Malheureusement, les efforts commerciaux demeurèrent sans succès, et la dernière livraison du Belfast fut effectuée en novembre 1971. Ces appareils servirent uniquement dans la R.A.F. jusqu'en 1976, puis ils furent affectés aux surplus. Quelques exemplaires poursuivirent cependant leur carrière, en étant employés pour du transport commercial lourd. La compagnie HeavyLift acheta cinq appareils pour un usage commercial en 1977, et en exploita trois à partir de 1980, après avoir retravaillé pour obtenir un certification civile.

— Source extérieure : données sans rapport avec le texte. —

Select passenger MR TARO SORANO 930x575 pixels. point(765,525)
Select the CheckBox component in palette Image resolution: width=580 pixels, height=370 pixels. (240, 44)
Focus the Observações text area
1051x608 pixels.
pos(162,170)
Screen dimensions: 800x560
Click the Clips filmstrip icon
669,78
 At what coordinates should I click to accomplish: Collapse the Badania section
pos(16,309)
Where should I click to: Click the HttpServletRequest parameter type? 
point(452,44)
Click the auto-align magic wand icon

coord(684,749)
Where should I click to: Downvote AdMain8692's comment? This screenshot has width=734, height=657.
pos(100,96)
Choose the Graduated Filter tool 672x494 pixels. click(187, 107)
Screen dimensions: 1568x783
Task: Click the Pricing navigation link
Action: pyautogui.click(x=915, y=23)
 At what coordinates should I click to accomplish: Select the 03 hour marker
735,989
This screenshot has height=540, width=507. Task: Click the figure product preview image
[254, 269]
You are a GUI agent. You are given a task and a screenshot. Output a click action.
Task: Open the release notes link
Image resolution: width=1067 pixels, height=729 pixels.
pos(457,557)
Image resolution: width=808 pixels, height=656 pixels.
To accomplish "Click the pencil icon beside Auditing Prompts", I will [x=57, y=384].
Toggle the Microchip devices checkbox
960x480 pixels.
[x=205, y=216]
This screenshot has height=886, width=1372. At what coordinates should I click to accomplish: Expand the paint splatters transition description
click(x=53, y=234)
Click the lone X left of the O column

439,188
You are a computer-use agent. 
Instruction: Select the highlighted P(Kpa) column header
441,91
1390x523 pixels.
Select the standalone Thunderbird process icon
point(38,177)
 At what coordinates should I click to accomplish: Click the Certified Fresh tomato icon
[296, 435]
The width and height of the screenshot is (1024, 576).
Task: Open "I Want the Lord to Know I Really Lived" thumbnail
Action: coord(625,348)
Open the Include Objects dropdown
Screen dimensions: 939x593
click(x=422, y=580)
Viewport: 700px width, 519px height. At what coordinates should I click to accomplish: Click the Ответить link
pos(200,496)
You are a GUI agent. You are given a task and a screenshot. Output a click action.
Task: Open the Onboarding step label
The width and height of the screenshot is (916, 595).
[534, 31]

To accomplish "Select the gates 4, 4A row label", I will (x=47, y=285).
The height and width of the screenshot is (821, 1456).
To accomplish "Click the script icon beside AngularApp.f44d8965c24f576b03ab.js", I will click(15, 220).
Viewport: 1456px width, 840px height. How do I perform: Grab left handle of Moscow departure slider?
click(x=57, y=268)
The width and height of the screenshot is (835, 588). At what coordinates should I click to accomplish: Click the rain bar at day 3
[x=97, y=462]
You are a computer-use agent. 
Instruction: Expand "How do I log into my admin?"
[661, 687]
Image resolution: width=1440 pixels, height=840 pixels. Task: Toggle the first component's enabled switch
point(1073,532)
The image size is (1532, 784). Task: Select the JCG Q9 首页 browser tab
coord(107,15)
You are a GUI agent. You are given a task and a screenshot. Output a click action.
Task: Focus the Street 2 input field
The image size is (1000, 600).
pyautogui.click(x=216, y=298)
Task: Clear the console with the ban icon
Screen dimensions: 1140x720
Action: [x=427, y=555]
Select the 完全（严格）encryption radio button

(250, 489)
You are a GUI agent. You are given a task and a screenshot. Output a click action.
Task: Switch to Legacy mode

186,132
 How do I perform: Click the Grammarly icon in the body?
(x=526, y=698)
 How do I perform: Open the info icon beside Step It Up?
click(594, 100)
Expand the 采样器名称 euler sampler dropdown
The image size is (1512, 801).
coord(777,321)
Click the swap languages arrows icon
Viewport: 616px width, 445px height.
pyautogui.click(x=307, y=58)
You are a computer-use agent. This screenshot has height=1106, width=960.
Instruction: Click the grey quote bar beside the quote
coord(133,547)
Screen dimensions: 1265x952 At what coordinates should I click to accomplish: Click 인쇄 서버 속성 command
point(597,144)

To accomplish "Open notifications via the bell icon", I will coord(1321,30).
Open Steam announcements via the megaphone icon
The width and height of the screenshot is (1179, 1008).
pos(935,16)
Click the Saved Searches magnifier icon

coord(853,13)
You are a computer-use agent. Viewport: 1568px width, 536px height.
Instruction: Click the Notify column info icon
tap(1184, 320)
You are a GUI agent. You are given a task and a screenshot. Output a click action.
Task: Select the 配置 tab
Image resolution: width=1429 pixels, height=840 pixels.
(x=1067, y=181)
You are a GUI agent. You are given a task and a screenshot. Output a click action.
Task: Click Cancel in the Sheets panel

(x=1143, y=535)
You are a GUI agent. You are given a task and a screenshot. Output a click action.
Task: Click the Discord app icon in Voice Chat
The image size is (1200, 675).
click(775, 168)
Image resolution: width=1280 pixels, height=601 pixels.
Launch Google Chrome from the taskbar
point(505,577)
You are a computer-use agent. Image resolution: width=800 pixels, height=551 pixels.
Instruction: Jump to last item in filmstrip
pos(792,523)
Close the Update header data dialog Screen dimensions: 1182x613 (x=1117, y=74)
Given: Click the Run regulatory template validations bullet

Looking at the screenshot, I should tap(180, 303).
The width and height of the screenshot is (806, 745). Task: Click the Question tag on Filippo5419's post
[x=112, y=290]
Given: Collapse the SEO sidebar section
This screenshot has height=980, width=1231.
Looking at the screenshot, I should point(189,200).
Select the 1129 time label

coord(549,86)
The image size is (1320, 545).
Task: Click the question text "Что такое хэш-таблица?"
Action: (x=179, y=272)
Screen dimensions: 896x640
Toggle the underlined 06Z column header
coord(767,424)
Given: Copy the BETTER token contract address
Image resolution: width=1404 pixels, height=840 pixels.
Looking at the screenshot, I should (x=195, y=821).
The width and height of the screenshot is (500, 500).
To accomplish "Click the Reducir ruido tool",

Ironiquement, certains d'entre eux furent employés pour un usage militaire, lors de la guerre des Malouines en avril/mai 1982, pour transporter du matériel trop important pour le Hercules, et également pendant la guerre du Golfe (première guerre d'Irak), en 1990-1991. Un exemplaire fut remis à neuf en Australie, et fut encore exploité par HeavyLift Cargo Airlines en 2003, dans ce pays.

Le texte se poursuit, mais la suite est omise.